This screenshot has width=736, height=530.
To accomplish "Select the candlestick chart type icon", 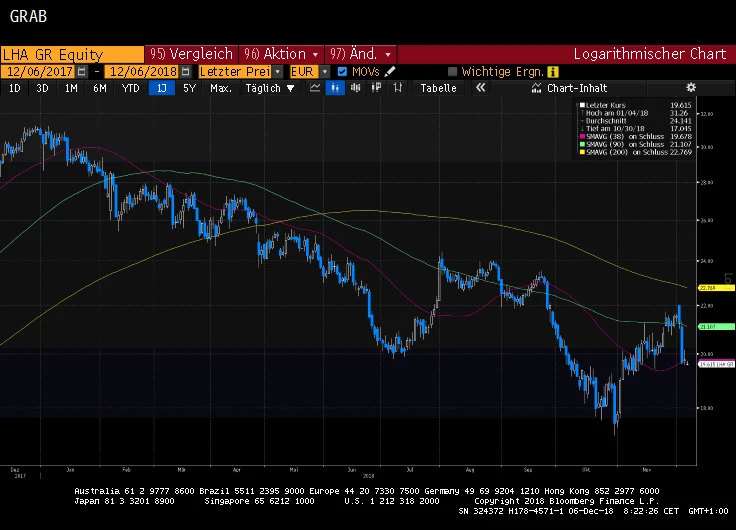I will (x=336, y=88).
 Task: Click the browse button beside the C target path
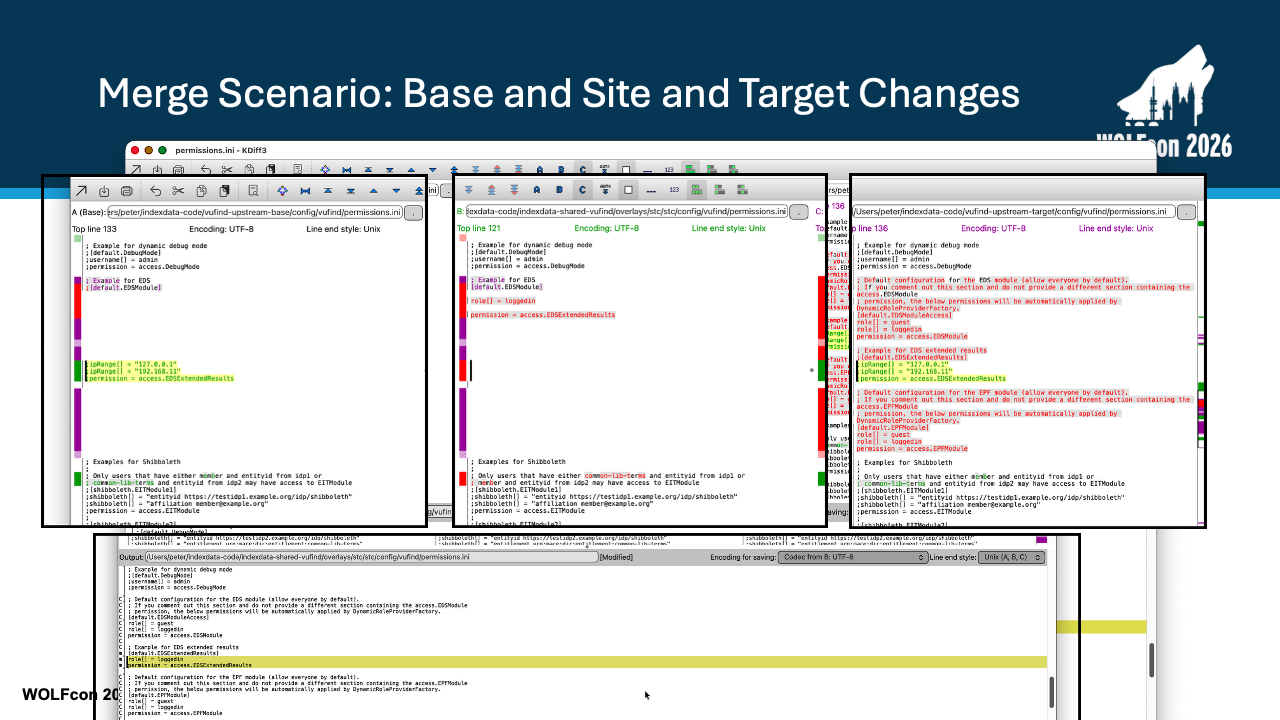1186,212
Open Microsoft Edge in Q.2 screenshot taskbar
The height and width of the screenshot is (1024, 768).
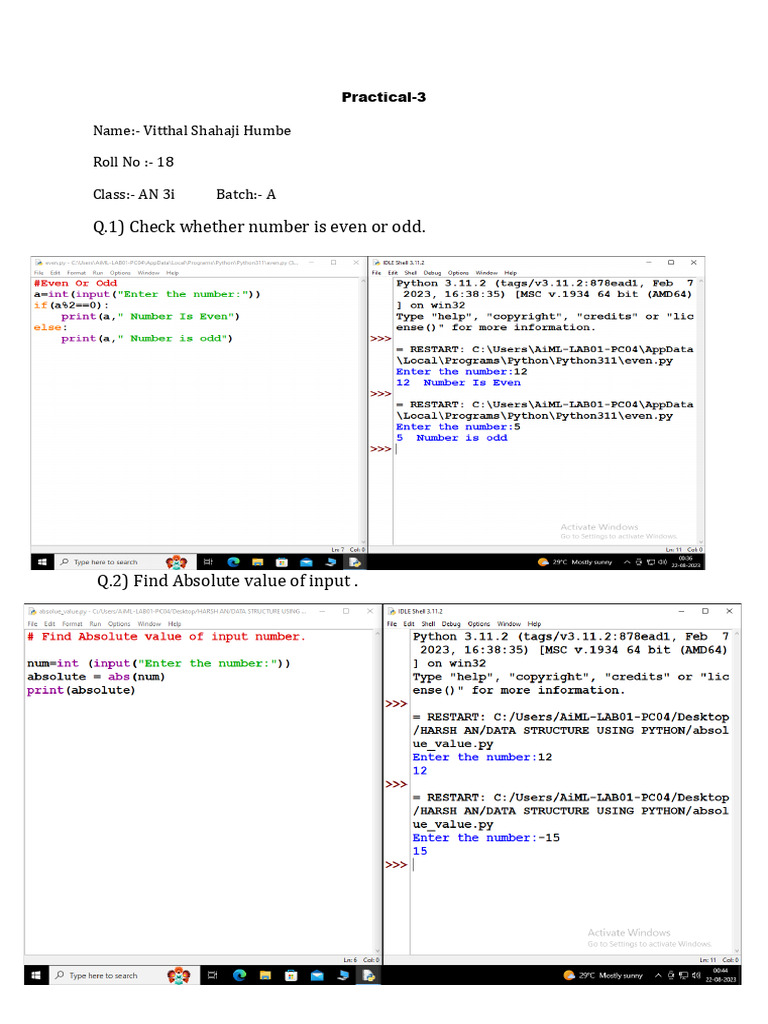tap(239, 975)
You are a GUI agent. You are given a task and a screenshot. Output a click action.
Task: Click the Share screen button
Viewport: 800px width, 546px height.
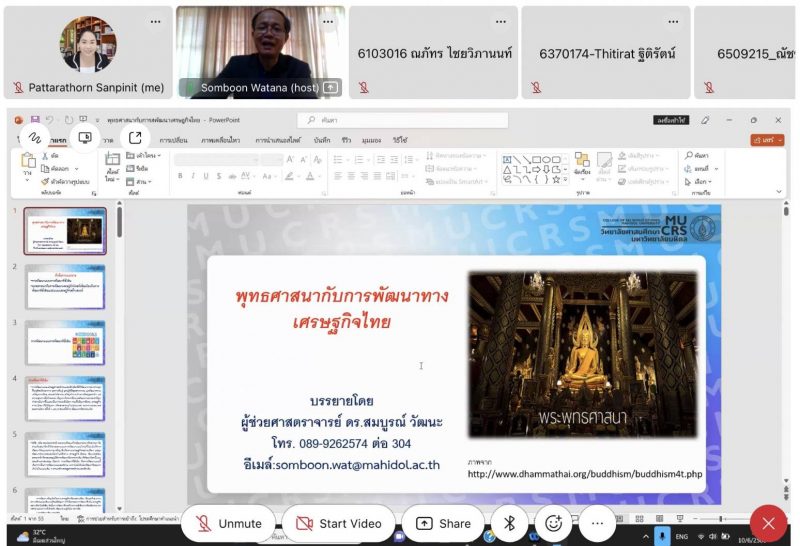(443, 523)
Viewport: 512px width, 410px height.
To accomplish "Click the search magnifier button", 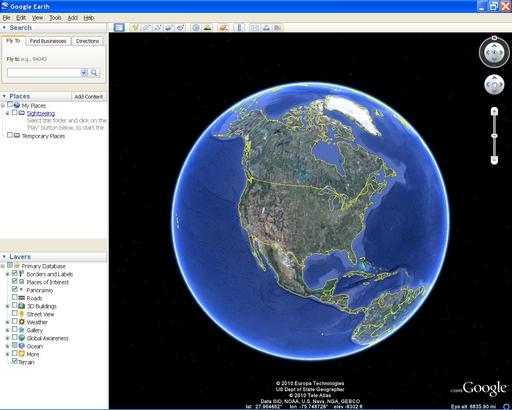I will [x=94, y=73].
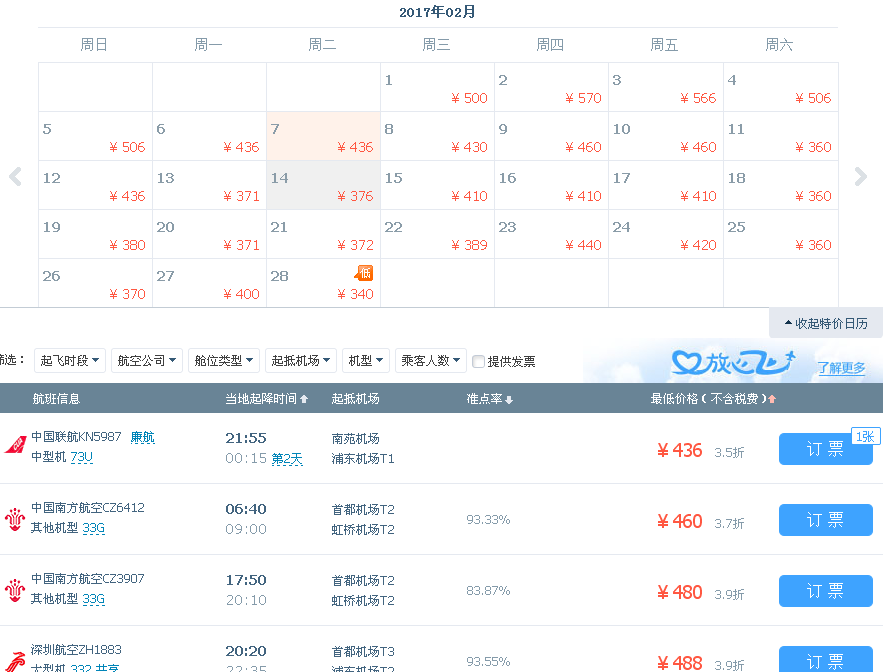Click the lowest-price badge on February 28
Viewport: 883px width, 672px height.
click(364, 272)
+++++
#### [Task instructions]
Pull out each line of the material above that contains the string "Viewport".

#### [Written solution]
Viewport: 800px width, 546px height.
Viewport: 512px width, 410px height.
Viewport: 883px width, 672px height.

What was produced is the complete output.